Machine Learning (ML) Integration
ML in this case will be a competitive AI focused specifically on gauging whether the primary AI response does not violate The Four Laws of AI. This component would leverage the latest techniques with reinforcement learning models continuously refined by diverse global inputs, to align AI responses with the Four Laws requirements.
These act as intermediaries between ML insights and actionable outcomes, guiding AI responses to ensure adherence to The Four Laws. The state machines translate complex ML assessments into clear, executable directives for the AI, ensuring that each action taken is ethically sound and aligns with the established laws.
Veritas Automata utilizes Kubernetes at an enterprise scale to manage and orchestrate containerized applications. This is particularly important for deploying and scaling AI solutions like LLMs across various environments. Kubernetes ensures high availability, scalability, and efficient distribution of resources, which is essential for the widespread application of ethical AI principles.
Distributed Application Framework
From our experience at Veritas Automata, we believe this basic architecture could be the beginning to add governance to AI operation in cooperation with AI systems like Large Language Models (LLMs). The Machine Learning (ML) components would deliver assessments, state machines translate these assessments into actionable guidelines, and blockchain technology provides a secure and transparent record of compliance.

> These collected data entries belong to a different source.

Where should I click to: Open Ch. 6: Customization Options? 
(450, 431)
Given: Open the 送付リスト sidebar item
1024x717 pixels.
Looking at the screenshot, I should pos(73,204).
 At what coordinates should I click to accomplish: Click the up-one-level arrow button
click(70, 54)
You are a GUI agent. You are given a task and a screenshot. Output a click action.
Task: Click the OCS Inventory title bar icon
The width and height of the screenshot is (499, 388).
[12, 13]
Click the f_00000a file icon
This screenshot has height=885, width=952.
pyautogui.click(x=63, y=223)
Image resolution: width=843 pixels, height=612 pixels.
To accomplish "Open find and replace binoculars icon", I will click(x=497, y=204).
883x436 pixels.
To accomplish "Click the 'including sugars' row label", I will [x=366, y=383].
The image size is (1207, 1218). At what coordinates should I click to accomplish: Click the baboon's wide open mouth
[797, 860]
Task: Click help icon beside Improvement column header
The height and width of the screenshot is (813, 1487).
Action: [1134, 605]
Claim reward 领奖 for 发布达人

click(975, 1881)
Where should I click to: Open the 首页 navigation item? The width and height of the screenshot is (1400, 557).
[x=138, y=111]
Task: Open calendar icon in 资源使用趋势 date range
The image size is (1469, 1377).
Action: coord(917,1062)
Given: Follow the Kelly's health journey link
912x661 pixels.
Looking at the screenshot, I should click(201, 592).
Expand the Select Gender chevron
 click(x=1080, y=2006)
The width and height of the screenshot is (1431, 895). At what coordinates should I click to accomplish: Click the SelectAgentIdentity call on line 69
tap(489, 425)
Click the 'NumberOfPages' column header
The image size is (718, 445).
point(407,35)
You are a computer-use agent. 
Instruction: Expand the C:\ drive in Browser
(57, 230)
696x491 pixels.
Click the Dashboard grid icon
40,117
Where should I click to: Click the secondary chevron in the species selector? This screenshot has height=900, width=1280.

As Brin writes, “In a nutshell, the solution to tyranny by a Big Machine is likely to be the same one that worked (somewhat) at limiting the coercive power of kings and priests and feudal lords and corporations. If you fear some super canny, Skynet-level AI getting too clever for us and running out of control, then give it rivals, who are just as smart, but who have a vested interest in preventing any one AI entity from becoming a would-be God.” Our approach to ethical AI governance is intended to be a type of rival to the AI itself giving the governance to another AI which has the last word in an AI response.